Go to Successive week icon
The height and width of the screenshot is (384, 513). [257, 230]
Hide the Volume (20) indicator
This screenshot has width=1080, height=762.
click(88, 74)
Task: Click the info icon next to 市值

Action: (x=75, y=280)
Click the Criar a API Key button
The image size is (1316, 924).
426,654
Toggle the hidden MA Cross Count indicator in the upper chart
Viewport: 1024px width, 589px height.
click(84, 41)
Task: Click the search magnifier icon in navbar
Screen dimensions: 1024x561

=== Activity ===
Nothing in the listing may be left out; repeat it all exactly.

=== Answer section ===
Go to Successive week icon
The height and width of the screenshot is (384, 513). [257, 230]
Hide the Volume (20) indicator
This screenshot has width=1080, height=762.
click(88, 74)
Task: Click the info icon next to 市值

Action: (x=75, y=280)
Click the Criar a API Key button
The image size is (1316, 924).
426,654
Toggle the hidden MA Cross Count indicator in the upper chart
Viewport: 1024px width, 589px height.
click(84, 41)
Task: Click the search magnifier icon in navbar
Screen dimensions: 1024x561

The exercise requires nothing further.